I am in the final stages of updating my book, Negotiating, Drafting, and Enforcing Noncompetition Agreements and Related Restrictive Covenants (5th ed. 2015), and as part of that process, I fleshed out an issue that I thought might make sense to address here as well, i.e., how to interpret the provision in the Massachusetts Noncompetition Agreement Act that “[a] noncompetition agreement [entered into on or after October 1, 2018] shall not be enforceable against . . . employees that have been terminated without cause or laid off . . . .” G.L. c. 149, § 24L(c).

The problem is that “without cause” is not defined in the statute. Worse, its meaning – particularly when juxtaposed against the category of “laid-off” workers – is unclear.

So, where to start?

When a term is not defined in a statute, the courts “may rely on the interpretation given to the same language in other legislation . . . or on the well settled common law meanings of words . . . .” Com. v. Gustafsson, 370 Mass. 181, 187 (1976); Commonwealth v. Baker, 368 Mass. 58, 69 (1975). Here, there are both common law definitions of similar terms and interpretations of similar statutory terms — and they all point to the same (broad) definition.

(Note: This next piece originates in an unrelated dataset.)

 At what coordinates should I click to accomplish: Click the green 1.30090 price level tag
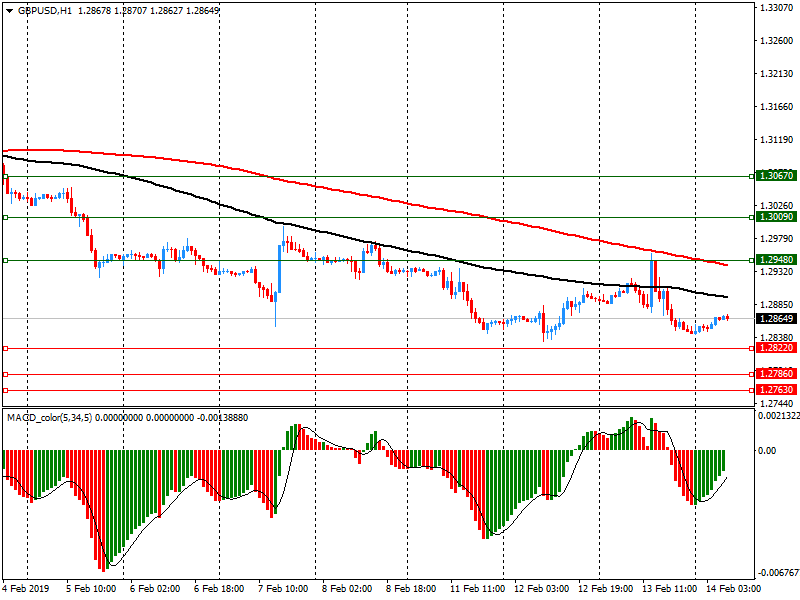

Specifically, while neither “cause” nor “without cause” is defined by common law, “just cause,” “good cause,” and similar terms are:

Massachusetts courts have consistently defined good cause (occasionally referred to as “just” or “due” cause) as the existence of either “(1) a reasonable basis for employer dissatisfaction with a new employee, entertained in good faith, for reasons such as lack of capacity or diligence, failure to conform to usual standards of conduct, or other culpable or inappropriate behavior, or (2) grounds for discharge reasonably related, in the employer’s honest judgment, to the needs of [its] business. Discharge for a ‘[good] cause’ is to be contrasted with discharge on unreasonable grounds or arbitrarily, capriciously, or in bad faith.” G & M Employment Serv., Inc. v. Commonwealth, 358 Mass. 430, 435, 265 N.E.2d 476 (1970), appeal dismissed sub nom. G & M Employment Serv., Inc. v. Department of Labor & Indus., 402 U.S. 968, 91 S.Ct. 1662, 29 L.Ed.2d 133 (1971). See Klein v. President & Fellows of Harvard College, 25 Mass. App. Ct. 204, 208, 517 N.E.2d 167 (1987); Goldhor v. Hampshire College, 25 Mass. App. Ct. 716, 723, 521 N.E.2d 1381 (1988). See also Losacco v. F.D. Rich Constr. Co., 992 F.2d 382, 384–385 (1st Cir.), cert. denied, 510 U.S. 923, 114 S.Ct. 324, 126 L.Ed.2d 270 (1993); Hammond v. T.J. Litle & Co., 82 F.3d 1166, 1176 (1st Cir.1996). Honest judgment is assessed in the context of “the general principles that an employer is entitled to be motivated by and to serve its own legitimate business interests; that an employer must have wide latitude in deciding whom it will employ in the face of the uncertainties of the business world; and that an employer needs flexibility in the face of changing circumstances. We recognize the employer’s need for a large amount of control over its work force.” Fortune v. National Cash Register Co., 373 Mass. at 101–102, 364 N.E.2d 1251. See Siles v. Travenol Labs., Inc., 13 Mass. App. Ct. 354, 359, 433 N.E.2d 103 (1982).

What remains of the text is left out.